> **Task statement**: The expected output is an exact copy of the lines from the one containing "This screenshot has height=678, width=1220." to the final line below, minus any pictures.

[Screenshot grounding data]
═══
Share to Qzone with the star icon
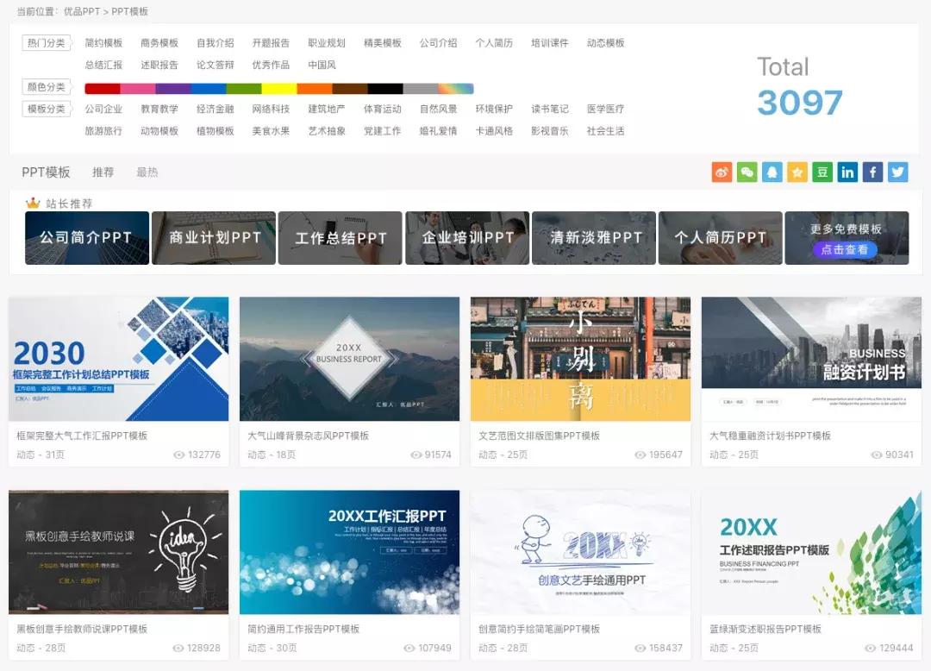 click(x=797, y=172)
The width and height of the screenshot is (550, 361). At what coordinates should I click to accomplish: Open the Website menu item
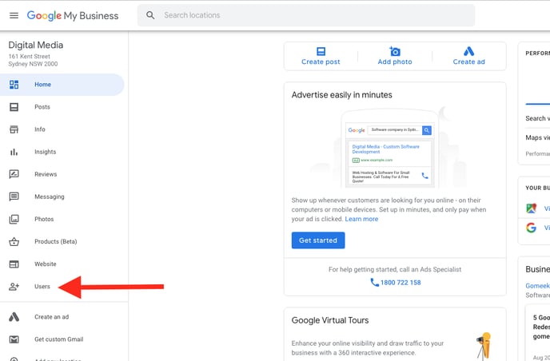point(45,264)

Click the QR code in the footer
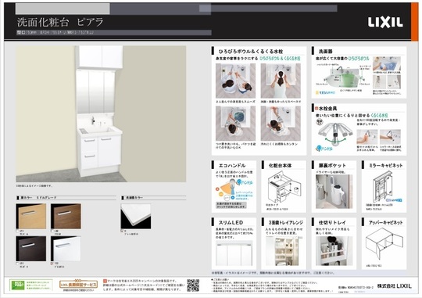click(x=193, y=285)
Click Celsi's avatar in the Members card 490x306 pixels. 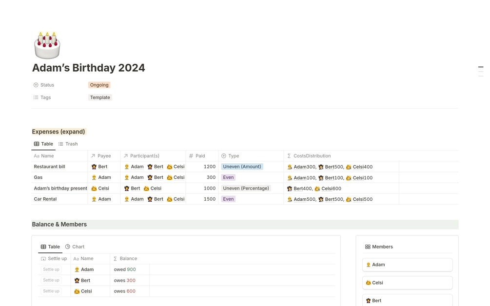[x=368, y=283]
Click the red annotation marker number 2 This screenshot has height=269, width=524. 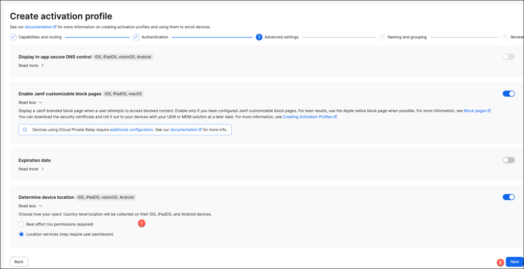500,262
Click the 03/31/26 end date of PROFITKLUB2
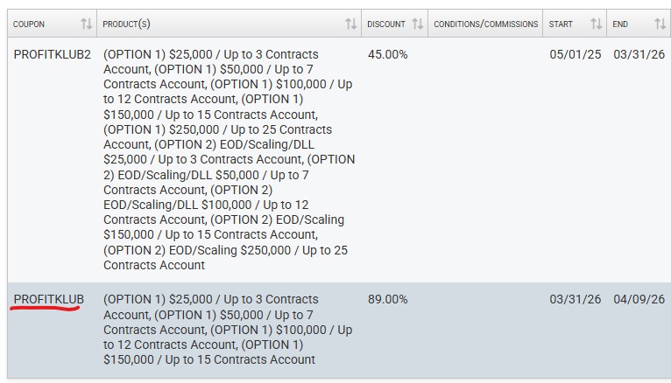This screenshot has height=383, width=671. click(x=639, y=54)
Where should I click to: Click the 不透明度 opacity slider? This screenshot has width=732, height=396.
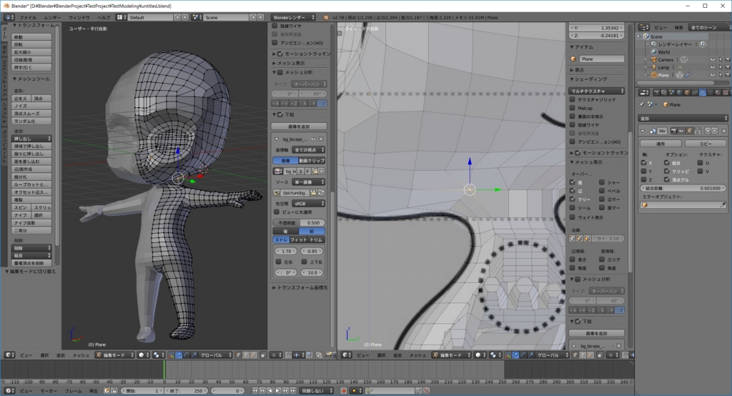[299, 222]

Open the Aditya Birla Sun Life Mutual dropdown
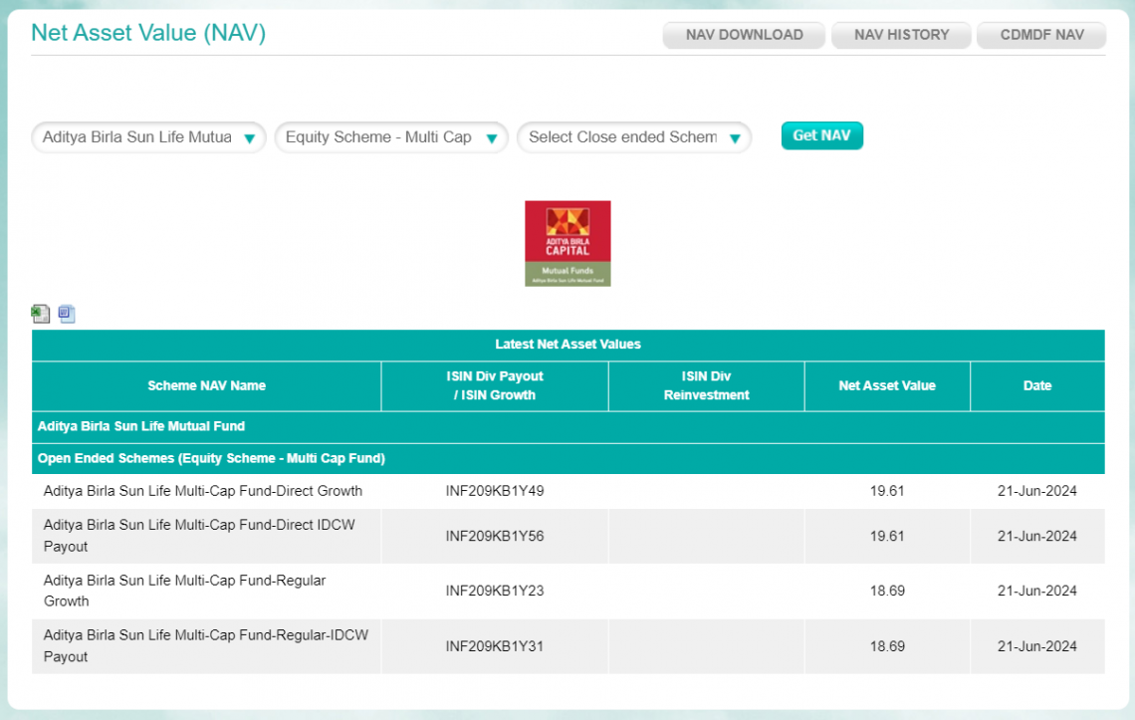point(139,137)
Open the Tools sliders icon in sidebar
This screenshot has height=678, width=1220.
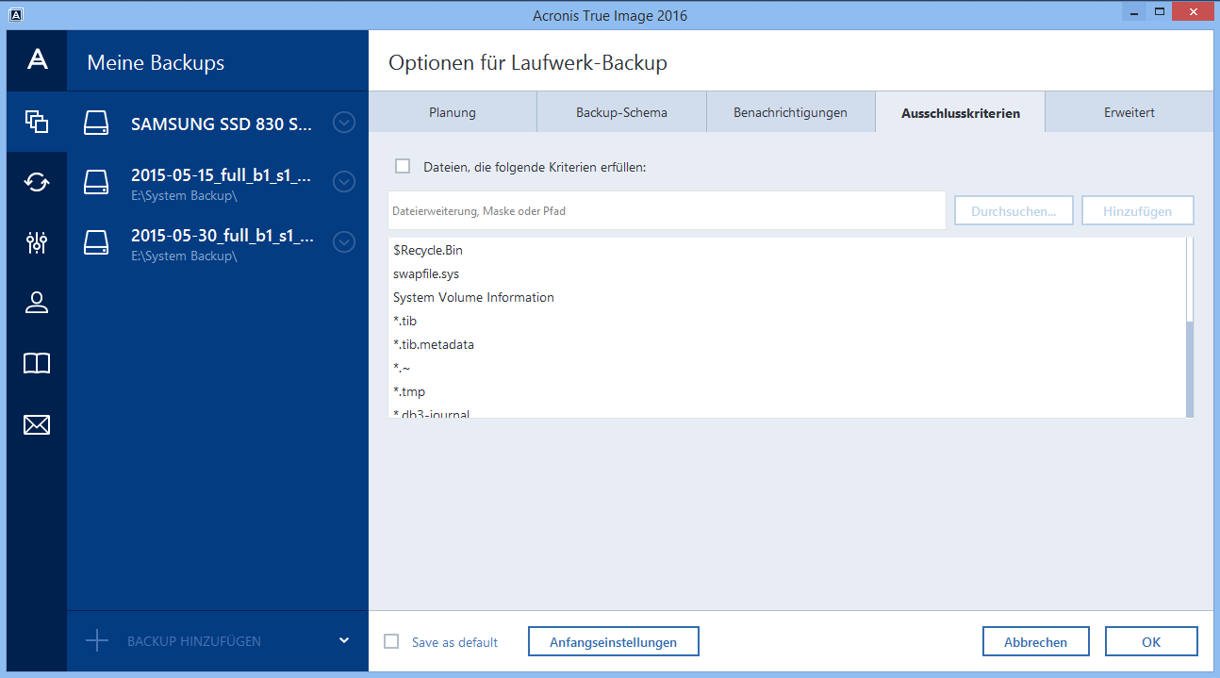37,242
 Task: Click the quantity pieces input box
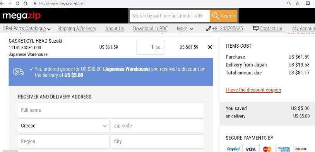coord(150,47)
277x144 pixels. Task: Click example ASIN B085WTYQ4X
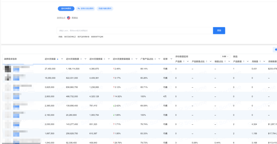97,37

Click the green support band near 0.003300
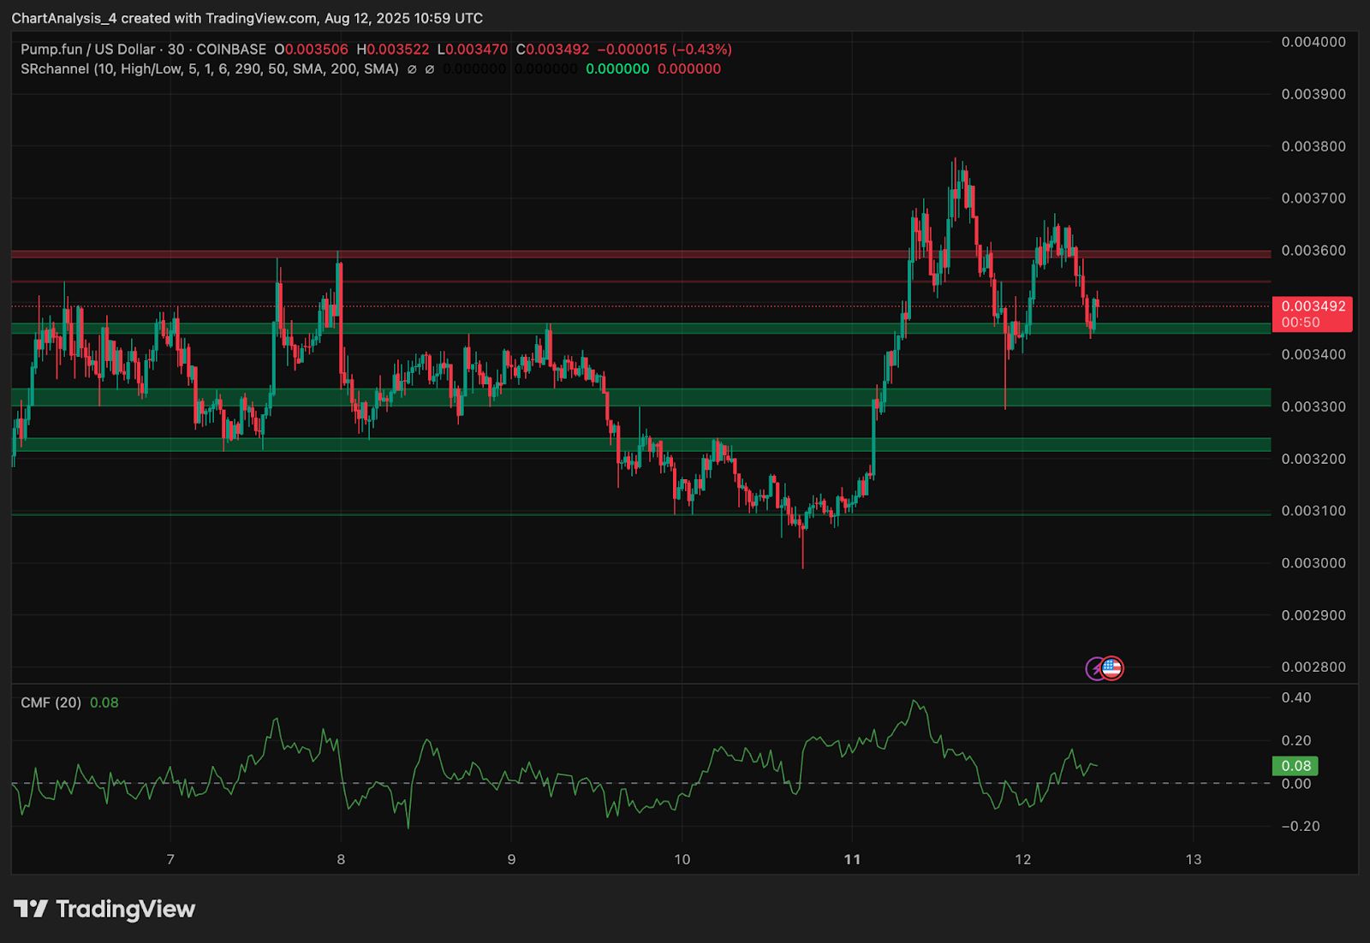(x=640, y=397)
═══
> **Answer for this exercise**:
This screenshot has height=678, width=1220.
37,242
 Task: Click the quantity pieces input box
coord(150,47)
277x144 pixels. Task: Click example ASIN B085WTYQ4X
97,37

Click the green support band near 0.003300
(x=640, y=397)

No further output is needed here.